Camera: Uses a separate SurfaceTexture which is used as the input of GLFilterChain and grabs the camera's preview
Finally a TextureView that displays the GLRenderThread's SurfaceTexture
Obviously, with this setup, I'm showing the processed frames to the user which is not what I want. Further, the processing of the frames is not real-time. Basically, I run the input from Camera through the chain once and once all filters are done, I call updateTexImage to grab the next frame from the Camera. My processing is around 10 frames per second on Nexus 4.
I feel that I probably need to use 2 GL contexts, one for real-time preview and one for processing, but I'm not certain. I'm hoping someone can push me in the right direction.
can you please upload some of the code you are using?
you might be able to call glDrawArrays on a texture created for and bound to the surface view you are using to display the preview initially, and then flush it and bind a separate texture with your other texture to do the analysis with? something like
GLES20.glUseProgram(simpleProgram);
GLES20.glBindTexture(GLES11Ext.GL_TEXTURE_EXTERNAL_OES, textures[0]);
GLES20.glDrawArrays(GLES20.GL_TRIANGLE_STRIP, 0, 4);
GLES20.glUseProgram(crazyProgram);
GLES20.glBindTexture(GLES11Ext.GL_TEXTURE_EXTERNAL_OES, textures[1]);
GLES20.glDrawArrays(GLES20.GL_TRIANGLE_STRIP, 0, 4);
where your camera's preview surfacetexture is bound to textures[0] and then a separate surfacetexture created for texture[1]
maybe?
Unless your processing runs slower than real time, then the answer is a simple one: just keep the original camera texture untouched, calculate the processed image to a different texture and display both to the user, side by side in a single GLView. Keep a single thread, as all the processing happens on the GPU anyway. Multiple threads only complicate matters here.
The number of processing steps does not really matter, as there can be arbitrary number of intermediate textures (also see ping-ponging) that are never displayed to the user - no one and nothing is forcing you to.
The notion of real time is probably confusing here. Just think of a frame as an undivisible time snapshot. By doing so, you will ignore the delay that it takes for the image to go from the camera to the screen, but if you can keep it at interactive frame rates (such as at least 20 frames per second), then this can mostly be ignored.

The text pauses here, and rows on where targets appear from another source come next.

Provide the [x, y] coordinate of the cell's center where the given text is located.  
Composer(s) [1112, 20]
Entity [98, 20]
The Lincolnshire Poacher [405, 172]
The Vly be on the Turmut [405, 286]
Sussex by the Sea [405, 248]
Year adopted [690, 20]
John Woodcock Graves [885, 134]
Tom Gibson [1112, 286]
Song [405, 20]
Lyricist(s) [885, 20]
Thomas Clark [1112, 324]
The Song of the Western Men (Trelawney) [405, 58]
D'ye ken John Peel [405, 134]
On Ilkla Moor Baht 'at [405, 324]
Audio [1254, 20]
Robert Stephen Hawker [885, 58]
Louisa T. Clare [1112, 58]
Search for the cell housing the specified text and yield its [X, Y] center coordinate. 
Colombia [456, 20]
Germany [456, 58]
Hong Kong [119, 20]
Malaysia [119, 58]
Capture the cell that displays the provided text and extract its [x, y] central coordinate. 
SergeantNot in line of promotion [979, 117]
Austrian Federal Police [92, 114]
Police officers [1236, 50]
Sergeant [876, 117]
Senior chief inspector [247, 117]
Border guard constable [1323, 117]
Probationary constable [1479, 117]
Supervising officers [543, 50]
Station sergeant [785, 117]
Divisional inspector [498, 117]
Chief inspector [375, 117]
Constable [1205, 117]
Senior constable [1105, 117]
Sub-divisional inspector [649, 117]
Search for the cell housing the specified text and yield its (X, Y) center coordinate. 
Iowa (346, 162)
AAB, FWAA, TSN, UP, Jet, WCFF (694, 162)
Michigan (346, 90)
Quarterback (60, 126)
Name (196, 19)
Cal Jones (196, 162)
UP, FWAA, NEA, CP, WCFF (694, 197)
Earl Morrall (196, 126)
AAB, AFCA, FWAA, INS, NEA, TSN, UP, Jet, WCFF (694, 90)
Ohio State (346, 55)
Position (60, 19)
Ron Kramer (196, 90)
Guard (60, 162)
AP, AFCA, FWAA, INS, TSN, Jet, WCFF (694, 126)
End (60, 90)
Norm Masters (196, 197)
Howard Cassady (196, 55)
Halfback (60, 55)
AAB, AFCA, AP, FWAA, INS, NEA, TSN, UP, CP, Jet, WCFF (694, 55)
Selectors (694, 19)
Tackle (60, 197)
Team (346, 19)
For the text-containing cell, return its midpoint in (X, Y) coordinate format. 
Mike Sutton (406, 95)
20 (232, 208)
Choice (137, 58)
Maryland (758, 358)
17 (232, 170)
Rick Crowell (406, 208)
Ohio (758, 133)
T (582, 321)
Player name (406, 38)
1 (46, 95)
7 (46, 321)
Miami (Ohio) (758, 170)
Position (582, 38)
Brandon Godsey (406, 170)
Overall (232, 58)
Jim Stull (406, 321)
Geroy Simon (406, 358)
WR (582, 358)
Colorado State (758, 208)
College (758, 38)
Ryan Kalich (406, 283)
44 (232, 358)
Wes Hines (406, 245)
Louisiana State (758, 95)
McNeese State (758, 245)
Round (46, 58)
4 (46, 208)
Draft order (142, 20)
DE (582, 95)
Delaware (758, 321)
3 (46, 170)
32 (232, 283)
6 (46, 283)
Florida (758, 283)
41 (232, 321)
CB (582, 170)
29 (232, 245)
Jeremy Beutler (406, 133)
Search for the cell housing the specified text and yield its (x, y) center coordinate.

On the other hand, if your processing is much slower, you need to make a choice between introducing a delay in the camera feed and process only every Nth frame, or alternately display every camera frame in real time and let the next processed frame lag behind. To do that, you would probably need two separate rendering contexts to enable asynchronous processing, which might be potentially hard to do on Android (or maybe just as simple as creating a second GLView, since you can live without data sharing between the contexts).